The Magnetic North

Dans un salon d’hôtel, rue de la Tour d’Auvergne, Paris…

« Nous sommes le premier groupe de rock avec des géographes », s’amuse Erland, pour décrire The Magnetic North. Vendredi, sort leur deuxième album Prospect of Skelmersdale. L’occasion d’aller découvrir ce lieu avec ces trois compagnons de route.

Orkney : Symphony of the Magnetic North est leur premier album, où l’on découvre les Orcades, le lieu d’origine d’Erland Cooper, le chanteur-guitariste du groupe. Le nom du successeur prend source sur la ville où grandi Simon Tong, le guitariste. Ce dernier réagit à cette attraction vers le Nord de la Grande-Bretagne : «  Notre nom de groupe et nos deux albums se réfèrent à ce sujet, à ce Nord magnétique. On veut attirer nos auditeurs dans ces régions où tous les trois nous avons vécu. » Il dessine avec son doigt en l’air un triangle : « Nous sommes chacun à un sommet du triangle, Hannah vient d’Irlande du Nord, moi du Lancashire et Erland se trouve à l’extrême nord en Ecosse. »

The Magnetic North« Le but de cet album se tient dans le titre », commence le chanteur à la voix calme, « On prospecte, on examine, on étudie la vie des habitants et leurs mœurs, à Skelmersdale. En musique, of course ! » Ainsi avec ce trio de post-rock, nous allons explorer quelques morceaux du nouvel opus. On commence notre visite avec Jai Guru Dev, un chef religieux indien. Simon le présente : «  C’est un homme qui a beaucoup influencé la Transcendental Meditation Community. Il a été celui qui a été à l’initiative de ce mouvement repris plus tard par Maharishi Maheshi Yogi. Le gourou des Beatles. Il est aussi un mantra utilisé par John Lennon dans son morceau Across The Universe. » Erland, sur un ton amusant : « C’est une sorte de bénédiction pour notre album. »

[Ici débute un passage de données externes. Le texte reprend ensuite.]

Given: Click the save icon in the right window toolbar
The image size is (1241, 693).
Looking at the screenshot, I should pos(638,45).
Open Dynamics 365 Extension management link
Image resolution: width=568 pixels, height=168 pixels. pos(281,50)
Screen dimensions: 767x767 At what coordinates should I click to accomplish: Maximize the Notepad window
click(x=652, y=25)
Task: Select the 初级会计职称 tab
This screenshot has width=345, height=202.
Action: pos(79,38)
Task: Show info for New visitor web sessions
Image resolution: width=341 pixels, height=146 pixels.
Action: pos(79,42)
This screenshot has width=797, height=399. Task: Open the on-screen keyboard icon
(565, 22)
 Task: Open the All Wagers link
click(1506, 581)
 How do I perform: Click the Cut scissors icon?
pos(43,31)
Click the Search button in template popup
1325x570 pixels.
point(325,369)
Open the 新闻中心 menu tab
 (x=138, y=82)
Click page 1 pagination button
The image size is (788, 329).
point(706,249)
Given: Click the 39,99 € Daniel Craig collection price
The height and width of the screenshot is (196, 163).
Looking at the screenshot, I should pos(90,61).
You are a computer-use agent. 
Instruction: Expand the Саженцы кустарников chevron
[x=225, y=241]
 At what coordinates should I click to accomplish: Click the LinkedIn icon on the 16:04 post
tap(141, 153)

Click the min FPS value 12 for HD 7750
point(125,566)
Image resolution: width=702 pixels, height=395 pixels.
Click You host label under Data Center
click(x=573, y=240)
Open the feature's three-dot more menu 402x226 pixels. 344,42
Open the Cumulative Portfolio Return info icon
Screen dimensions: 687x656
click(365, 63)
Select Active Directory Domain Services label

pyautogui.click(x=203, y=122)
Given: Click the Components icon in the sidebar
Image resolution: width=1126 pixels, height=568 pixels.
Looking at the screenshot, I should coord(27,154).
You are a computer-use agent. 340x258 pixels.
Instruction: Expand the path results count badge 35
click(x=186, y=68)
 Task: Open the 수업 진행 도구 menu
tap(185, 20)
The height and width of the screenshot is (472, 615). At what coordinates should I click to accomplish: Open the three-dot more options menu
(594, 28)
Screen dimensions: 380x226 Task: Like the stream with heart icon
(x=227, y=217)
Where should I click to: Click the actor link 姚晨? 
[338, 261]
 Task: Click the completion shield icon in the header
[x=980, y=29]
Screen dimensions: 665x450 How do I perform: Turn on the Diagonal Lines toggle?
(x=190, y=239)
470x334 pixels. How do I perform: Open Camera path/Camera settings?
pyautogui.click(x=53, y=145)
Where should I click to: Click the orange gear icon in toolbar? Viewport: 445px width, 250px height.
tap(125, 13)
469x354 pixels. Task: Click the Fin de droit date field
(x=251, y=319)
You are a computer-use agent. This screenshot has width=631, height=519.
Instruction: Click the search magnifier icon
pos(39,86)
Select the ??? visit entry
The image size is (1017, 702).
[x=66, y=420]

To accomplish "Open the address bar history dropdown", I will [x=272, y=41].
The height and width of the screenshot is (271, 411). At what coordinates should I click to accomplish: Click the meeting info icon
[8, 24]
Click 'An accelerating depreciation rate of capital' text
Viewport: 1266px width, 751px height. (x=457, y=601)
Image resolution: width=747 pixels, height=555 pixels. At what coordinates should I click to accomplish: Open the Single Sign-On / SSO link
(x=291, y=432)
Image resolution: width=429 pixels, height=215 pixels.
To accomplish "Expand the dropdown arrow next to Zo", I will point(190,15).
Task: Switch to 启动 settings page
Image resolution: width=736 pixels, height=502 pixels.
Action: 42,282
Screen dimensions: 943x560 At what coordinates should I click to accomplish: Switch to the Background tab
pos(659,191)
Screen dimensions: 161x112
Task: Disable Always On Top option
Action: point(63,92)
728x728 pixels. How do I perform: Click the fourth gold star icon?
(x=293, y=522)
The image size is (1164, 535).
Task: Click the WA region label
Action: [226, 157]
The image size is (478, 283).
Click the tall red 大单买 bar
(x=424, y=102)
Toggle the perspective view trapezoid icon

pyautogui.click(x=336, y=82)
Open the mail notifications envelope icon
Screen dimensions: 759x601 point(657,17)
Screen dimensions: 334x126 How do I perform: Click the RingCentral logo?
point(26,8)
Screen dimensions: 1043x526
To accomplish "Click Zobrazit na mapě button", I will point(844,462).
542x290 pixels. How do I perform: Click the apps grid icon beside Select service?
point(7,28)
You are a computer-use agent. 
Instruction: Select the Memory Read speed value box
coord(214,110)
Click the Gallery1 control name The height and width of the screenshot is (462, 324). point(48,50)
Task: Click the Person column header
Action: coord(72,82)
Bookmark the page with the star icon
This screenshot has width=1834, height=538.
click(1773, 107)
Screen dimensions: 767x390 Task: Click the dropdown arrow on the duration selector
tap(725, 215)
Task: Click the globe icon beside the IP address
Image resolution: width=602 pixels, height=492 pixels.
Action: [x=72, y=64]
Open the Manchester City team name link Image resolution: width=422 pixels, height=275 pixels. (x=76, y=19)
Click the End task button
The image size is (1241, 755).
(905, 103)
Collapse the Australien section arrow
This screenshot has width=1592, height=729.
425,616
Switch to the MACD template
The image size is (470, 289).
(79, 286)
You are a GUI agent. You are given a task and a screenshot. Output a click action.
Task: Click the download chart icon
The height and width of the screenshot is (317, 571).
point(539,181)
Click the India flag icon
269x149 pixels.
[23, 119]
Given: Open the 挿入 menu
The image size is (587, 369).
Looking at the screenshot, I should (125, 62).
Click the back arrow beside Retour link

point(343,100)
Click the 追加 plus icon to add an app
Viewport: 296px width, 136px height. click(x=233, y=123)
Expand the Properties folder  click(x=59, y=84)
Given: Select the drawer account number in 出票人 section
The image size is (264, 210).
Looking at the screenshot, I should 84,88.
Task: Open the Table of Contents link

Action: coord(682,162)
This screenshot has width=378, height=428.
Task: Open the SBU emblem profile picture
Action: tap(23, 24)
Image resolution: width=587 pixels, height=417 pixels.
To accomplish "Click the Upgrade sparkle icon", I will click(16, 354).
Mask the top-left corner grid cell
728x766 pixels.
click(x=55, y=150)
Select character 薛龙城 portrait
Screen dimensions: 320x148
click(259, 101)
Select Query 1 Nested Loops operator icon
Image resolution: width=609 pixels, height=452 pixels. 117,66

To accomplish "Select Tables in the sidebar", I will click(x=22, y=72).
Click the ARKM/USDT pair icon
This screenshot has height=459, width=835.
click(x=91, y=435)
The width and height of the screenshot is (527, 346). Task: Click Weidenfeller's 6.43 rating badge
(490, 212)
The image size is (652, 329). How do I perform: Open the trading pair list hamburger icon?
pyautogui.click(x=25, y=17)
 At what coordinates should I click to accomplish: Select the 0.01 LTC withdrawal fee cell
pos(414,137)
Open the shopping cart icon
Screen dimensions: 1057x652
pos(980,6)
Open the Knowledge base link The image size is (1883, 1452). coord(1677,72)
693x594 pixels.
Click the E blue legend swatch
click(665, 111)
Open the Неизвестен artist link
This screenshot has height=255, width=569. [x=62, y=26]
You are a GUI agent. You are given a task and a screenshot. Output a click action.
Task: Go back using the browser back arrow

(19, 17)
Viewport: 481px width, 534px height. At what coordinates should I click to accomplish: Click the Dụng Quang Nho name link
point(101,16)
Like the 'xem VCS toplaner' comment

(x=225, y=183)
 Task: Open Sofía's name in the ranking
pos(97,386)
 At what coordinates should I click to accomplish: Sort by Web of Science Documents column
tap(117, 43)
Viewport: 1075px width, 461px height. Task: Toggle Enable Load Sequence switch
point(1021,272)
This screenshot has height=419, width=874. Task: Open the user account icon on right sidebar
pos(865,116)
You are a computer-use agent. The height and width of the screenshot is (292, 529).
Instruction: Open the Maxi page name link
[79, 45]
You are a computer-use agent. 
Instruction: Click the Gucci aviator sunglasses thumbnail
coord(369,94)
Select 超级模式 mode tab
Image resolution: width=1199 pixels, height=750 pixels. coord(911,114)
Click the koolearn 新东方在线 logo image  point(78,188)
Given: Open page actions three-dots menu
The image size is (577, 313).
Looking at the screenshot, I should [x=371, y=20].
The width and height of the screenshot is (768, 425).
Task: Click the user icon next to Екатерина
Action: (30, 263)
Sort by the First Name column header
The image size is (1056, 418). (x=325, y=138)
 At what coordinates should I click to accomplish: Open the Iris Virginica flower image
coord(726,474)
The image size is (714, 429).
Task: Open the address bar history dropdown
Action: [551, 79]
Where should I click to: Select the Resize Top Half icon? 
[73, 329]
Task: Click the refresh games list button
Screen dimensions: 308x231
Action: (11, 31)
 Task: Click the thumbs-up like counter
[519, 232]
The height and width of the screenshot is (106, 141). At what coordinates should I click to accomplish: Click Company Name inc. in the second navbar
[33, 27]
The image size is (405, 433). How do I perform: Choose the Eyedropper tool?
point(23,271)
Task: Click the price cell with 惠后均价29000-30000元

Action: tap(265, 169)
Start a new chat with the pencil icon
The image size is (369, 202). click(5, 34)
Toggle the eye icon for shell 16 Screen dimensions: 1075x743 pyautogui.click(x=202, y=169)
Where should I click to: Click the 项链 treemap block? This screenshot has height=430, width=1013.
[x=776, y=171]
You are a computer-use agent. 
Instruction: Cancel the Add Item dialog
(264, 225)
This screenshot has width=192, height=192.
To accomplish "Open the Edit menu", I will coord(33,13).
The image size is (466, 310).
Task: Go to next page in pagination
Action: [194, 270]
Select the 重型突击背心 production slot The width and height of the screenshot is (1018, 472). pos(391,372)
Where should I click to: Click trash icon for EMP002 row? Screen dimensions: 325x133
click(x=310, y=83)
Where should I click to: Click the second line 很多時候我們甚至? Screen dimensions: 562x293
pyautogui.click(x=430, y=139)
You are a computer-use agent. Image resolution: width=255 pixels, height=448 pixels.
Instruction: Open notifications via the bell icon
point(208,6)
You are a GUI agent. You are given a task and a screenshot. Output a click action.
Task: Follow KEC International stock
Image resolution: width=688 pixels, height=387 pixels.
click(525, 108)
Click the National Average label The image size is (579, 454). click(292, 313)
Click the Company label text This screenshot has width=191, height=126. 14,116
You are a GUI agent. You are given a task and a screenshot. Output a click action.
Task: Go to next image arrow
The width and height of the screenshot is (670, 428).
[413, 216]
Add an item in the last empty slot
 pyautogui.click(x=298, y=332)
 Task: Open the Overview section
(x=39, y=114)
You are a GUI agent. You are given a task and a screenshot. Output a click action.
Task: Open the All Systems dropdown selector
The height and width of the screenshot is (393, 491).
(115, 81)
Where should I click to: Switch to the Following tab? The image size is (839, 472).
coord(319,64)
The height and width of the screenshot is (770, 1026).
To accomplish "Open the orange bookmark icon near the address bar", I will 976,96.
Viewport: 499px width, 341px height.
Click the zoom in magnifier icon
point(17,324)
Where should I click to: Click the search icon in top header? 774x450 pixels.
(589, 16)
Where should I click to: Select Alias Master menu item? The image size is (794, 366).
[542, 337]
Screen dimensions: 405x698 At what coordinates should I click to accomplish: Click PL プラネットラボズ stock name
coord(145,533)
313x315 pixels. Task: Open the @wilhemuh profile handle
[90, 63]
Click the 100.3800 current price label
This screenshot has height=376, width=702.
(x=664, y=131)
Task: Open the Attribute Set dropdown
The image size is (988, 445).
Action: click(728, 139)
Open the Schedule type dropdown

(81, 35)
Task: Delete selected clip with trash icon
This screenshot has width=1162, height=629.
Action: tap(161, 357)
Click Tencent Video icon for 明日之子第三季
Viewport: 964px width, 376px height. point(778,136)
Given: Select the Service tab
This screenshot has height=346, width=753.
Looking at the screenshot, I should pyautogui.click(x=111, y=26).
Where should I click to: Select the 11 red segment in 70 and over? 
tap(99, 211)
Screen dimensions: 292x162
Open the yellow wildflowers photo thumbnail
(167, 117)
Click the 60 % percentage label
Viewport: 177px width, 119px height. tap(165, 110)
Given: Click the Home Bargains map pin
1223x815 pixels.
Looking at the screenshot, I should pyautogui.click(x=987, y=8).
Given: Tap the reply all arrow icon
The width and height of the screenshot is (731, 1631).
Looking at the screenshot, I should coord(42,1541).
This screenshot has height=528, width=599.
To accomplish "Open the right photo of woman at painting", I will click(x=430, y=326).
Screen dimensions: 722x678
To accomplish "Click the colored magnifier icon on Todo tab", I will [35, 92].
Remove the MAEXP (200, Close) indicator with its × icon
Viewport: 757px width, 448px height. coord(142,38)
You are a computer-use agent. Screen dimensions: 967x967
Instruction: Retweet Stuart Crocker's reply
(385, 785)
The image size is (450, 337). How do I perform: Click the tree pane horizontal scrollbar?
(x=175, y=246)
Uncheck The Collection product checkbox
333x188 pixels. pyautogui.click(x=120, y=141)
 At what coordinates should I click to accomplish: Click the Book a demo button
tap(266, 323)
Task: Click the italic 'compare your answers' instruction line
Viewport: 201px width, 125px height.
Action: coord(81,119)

Cette exploration se poursuit sur Sandy Lane ; le guitariste natif de la ville raconte : « C’était la rue principale de l’ancien village avant la construction de la ville nouvelle. Entre 400 et 500 habitants vivaient en ce lieu. Ils ont détruit le passé, puis reconstruit sur du neuf. Maintenant à  la place, il y a un énorme centre commercial. Au final, elle a perdu son statut d’ « High Street ». Elle est devenue une rue quelconque avec son temple de la consommation. »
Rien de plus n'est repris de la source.